HDS — Hébergement de Données de Santé, définition et obligation
La certification HDS (Hébergeur de Données de Santé) est une accréditation obligatoire pour toute personne physique ou morale hébergeant des données de santé à caractère personnel pour le compte d'un professionnel ou établissement de santé. Elle garantit la sécurité, la confidentialité et la disponibilité des données de santé.
Obligation légale et périmètre
Tout logiciel ou service cloud stockant des données de santé (dossier patient, résultats d'examens, images médicales) doit être hébergé par un prestataire certifié HDS. Cette obligation s'applique aux éditeurs de logiciels médicaux, aux opérateurs de télémédecine et aux plateformes de coordination de soins. Les hébergeurs certifiés sont listés sur le site de l'ANS.
Conséquences pour le praticien
Le professionnel de santé doit s'assurer que ses outils numériques (logiciel de gestion de cabinet, messagerie, stockage cloud) sont hébergés par un prestataire certifié HDS. L'utilisation d'un outil non certifié constitue une violation du RGPD et expose à des sanctions de la CNIL. Le non-respect peut également engager la responsabilité civile et pénale du praticien.
Questions fréquentes
Un cabinet médical doit-il lui-même être certifié HDS ?
Non. C'est l'hébergeur (prestataire de cloud ou éditeur de logiciel) qui doit être certifié HDS. Le cabinet doit simplement s'assurer que ses prestataires ont bien cette certification, en vérifiant les contrats ou la liste officielle de l'ANS.
Google Drive ou Dropbox sont-ils conformes HDS ?
Non pour les offres grand public. Google propose une offre Google Cloud Healthcare certifiée HDS, mais les offres grand public (Gmail, Drive standard) ne peuvent pas être utilisées pour stocker des données de santé. Des solutions spécifiques au secteur médical (Apicrypt, Docubase) sont disponibles.

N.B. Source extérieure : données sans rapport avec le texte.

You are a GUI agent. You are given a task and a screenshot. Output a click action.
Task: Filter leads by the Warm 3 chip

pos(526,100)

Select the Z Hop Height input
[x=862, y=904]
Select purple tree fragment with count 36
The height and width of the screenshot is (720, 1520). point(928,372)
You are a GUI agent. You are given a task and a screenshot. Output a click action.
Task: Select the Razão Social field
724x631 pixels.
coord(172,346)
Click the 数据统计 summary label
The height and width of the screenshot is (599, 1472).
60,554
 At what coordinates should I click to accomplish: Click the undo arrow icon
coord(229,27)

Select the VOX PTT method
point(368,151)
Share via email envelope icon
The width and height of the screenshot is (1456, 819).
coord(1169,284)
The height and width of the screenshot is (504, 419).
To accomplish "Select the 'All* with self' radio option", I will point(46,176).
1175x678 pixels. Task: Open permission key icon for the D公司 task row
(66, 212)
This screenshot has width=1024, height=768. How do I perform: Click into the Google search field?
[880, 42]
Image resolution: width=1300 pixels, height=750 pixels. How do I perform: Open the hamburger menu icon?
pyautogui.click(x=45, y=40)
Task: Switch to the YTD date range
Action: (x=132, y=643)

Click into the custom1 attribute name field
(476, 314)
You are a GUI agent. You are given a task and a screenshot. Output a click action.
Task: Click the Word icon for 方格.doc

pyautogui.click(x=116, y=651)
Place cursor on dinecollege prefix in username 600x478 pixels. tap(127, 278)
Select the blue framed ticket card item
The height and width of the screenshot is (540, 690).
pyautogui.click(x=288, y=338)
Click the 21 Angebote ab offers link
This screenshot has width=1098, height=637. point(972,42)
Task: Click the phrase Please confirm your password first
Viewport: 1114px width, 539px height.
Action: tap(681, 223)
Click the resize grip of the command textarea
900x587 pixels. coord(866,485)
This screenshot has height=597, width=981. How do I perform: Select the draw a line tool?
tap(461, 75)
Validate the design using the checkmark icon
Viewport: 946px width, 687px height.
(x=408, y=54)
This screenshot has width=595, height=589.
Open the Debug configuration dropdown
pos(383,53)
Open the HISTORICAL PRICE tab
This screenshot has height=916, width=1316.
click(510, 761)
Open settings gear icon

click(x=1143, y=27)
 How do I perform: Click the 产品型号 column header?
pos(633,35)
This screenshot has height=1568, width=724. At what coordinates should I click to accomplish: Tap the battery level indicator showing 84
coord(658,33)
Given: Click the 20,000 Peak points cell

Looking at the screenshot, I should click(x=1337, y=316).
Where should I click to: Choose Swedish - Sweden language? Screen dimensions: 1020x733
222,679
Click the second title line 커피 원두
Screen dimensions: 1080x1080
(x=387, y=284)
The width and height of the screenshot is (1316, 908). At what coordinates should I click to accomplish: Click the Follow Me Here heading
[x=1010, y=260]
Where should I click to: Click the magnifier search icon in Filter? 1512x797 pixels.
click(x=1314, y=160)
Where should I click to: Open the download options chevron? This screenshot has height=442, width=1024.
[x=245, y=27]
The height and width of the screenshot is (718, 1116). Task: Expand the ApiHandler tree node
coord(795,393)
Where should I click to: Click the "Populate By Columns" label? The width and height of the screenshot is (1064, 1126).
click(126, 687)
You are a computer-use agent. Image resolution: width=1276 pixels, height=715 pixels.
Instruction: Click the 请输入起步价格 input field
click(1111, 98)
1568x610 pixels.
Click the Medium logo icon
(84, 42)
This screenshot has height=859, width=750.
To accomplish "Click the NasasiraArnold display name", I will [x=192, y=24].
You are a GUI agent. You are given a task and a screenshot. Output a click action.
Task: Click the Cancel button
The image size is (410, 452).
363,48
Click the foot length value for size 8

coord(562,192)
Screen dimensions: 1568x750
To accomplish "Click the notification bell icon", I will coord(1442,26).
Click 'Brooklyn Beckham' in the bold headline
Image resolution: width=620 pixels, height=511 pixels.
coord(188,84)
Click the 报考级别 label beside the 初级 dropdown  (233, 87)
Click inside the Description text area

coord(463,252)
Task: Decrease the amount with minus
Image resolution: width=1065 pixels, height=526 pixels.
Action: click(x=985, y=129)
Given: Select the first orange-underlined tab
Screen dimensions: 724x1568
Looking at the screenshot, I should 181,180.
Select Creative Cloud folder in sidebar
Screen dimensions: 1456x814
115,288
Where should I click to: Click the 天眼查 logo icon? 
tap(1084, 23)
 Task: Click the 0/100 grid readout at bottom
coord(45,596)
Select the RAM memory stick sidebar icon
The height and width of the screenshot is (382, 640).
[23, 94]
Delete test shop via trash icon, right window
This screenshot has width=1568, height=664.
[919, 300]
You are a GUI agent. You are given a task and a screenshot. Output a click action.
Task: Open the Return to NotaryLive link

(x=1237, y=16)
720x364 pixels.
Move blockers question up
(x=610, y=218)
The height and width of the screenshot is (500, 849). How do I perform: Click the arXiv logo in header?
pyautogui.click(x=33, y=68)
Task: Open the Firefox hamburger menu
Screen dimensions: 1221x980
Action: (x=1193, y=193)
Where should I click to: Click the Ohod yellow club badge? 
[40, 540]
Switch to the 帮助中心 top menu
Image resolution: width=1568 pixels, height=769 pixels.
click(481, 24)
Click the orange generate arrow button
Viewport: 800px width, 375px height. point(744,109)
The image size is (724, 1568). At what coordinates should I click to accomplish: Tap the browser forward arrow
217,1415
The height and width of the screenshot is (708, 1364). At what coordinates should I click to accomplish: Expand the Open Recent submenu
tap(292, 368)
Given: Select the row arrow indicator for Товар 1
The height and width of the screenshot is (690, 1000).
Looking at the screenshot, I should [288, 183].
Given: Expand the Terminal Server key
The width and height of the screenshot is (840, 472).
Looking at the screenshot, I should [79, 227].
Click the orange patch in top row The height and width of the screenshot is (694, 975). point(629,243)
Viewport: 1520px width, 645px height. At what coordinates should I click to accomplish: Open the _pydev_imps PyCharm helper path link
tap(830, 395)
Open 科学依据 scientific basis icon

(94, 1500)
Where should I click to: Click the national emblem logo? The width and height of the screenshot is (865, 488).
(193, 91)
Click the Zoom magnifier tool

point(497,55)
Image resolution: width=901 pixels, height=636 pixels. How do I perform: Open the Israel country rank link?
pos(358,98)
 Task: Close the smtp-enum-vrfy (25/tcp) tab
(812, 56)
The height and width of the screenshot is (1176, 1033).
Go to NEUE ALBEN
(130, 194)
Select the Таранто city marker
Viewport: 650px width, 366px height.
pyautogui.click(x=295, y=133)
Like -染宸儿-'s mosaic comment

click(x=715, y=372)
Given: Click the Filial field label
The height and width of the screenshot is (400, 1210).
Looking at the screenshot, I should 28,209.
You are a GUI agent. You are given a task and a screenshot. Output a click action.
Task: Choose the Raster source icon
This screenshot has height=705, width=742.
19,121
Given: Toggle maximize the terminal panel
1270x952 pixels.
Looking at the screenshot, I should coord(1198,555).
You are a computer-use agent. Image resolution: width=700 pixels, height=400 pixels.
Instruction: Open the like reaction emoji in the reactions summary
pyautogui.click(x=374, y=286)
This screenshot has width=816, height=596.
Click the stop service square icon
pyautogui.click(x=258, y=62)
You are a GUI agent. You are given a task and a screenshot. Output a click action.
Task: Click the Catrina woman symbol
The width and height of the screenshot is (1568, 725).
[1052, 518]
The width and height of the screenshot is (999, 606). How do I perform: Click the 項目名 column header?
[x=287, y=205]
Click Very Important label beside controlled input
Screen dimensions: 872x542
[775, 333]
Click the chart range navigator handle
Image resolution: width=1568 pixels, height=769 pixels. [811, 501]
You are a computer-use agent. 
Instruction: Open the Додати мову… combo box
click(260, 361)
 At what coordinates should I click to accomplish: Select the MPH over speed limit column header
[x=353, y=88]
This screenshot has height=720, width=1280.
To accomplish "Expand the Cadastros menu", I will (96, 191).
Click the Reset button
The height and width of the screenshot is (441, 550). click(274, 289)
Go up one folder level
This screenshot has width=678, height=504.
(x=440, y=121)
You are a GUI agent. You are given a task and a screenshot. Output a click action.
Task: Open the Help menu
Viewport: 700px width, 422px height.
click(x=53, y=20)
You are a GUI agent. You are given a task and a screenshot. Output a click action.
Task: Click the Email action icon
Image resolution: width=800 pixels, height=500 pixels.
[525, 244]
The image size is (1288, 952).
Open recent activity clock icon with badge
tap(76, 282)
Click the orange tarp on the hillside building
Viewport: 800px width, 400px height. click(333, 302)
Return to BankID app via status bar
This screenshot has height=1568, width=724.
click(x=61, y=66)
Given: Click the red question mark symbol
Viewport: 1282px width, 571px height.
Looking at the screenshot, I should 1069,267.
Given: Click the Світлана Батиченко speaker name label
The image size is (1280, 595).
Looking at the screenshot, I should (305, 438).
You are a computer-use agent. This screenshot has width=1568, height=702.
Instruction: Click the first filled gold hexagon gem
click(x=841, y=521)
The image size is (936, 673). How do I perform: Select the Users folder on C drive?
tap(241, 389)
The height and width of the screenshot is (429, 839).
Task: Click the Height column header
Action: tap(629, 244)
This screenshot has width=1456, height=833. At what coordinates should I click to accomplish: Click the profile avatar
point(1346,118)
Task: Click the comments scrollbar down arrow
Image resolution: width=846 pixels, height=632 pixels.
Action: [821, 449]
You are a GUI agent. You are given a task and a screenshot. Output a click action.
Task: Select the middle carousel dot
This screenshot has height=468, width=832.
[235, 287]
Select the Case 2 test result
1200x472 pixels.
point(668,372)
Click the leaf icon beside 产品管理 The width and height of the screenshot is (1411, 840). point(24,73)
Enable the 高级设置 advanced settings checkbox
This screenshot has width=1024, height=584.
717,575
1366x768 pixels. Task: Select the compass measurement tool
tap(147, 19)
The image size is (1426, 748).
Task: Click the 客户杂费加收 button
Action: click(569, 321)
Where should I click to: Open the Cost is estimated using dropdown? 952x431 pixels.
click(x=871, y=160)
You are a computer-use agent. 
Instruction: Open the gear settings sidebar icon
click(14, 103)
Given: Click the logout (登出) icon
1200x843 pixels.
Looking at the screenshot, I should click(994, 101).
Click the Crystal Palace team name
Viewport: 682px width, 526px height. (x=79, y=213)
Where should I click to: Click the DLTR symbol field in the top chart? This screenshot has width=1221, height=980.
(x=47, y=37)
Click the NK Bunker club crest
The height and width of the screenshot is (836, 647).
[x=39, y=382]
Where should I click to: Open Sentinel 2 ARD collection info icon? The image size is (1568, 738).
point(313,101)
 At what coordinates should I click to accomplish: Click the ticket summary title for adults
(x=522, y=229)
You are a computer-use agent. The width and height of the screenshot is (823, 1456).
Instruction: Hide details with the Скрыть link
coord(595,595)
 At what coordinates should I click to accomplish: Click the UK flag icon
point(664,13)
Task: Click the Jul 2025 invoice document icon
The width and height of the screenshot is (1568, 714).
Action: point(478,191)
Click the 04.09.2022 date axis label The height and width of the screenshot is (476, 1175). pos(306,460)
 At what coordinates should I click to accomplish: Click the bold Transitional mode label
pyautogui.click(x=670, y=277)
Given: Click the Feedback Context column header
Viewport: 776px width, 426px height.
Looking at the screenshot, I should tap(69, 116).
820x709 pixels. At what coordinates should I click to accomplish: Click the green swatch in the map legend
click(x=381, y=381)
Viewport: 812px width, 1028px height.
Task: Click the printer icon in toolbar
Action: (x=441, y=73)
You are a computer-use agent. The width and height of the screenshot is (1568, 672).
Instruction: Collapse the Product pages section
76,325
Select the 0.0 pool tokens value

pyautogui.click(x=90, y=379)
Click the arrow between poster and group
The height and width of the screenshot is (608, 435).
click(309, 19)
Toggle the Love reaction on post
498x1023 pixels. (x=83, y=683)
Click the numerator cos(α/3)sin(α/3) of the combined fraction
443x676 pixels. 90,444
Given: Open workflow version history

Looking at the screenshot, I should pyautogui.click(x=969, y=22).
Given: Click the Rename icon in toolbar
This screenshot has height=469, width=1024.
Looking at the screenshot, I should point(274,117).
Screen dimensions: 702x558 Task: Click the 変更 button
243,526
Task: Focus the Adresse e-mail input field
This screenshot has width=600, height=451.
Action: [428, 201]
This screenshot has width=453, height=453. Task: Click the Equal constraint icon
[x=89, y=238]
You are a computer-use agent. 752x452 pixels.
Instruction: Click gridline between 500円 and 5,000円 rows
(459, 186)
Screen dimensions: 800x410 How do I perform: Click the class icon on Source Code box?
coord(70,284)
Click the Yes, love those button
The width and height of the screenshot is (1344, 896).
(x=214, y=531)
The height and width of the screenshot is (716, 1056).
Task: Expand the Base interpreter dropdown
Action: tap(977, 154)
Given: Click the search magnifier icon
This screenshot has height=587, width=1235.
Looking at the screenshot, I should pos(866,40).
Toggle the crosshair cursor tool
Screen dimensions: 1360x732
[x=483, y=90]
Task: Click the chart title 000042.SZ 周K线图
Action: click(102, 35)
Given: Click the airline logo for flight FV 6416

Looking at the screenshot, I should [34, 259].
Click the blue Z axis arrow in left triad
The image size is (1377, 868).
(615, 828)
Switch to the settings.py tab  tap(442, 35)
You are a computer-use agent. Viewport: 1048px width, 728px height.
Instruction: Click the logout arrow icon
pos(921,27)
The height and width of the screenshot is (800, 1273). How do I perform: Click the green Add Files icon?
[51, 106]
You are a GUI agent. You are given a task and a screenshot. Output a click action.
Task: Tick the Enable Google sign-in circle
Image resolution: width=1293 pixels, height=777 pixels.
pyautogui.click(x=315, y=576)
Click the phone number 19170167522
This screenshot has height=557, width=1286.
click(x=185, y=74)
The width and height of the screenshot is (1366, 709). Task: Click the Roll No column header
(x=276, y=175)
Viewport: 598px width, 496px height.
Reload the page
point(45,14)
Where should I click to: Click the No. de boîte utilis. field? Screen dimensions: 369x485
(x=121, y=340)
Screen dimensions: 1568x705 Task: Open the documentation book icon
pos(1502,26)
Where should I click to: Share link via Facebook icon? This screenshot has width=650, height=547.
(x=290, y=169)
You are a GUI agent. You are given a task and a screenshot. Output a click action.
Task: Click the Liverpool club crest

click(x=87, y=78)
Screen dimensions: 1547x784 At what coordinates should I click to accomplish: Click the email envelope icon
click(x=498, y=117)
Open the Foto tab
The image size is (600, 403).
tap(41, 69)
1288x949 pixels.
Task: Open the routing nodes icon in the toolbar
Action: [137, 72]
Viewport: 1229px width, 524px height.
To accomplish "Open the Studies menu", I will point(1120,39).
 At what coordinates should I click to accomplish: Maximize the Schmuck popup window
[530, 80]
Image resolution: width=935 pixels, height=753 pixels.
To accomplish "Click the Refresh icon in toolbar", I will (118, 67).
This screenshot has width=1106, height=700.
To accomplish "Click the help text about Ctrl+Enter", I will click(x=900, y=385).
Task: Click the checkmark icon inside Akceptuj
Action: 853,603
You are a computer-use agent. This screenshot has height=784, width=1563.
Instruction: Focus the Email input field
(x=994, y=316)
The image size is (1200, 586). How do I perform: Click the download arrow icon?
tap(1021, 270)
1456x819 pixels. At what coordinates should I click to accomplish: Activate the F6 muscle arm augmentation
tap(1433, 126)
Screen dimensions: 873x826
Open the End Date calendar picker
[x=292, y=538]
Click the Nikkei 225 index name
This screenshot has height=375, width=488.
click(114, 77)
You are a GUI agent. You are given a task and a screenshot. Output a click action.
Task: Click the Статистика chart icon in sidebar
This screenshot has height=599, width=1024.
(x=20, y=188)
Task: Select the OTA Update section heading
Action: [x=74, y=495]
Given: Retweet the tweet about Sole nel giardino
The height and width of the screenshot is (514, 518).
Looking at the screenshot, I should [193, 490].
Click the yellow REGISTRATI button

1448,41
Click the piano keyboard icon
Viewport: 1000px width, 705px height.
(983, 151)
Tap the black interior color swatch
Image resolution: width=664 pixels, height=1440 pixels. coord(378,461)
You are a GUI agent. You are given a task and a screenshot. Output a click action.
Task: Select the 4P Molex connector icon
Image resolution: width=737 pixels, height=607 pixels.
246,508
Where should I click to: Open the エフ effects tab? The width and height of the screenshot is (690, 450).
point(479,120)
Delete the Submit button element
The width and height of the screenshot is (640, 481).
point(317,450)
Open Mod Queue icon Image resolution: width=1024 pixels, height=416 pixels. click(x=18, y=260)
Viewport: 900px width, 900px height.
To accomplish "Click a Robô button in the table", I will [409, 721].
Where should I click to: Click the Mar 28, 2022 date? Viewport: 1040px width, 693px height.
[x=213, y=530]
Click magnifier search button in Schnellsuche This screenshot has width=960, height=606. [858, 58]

Qu'est-ce qui distingue HDS du RGPD ?
Le RGPD est un règlement européen général sur la protection des données personnelles. HDS est une certification française spécifique aux données de santé, qui va plus loin que le RGPD sur les exigences techniques et organisationnelles. Le respect d'HDS implique la conformité RGPD mais l'inverse n'est pas vrai.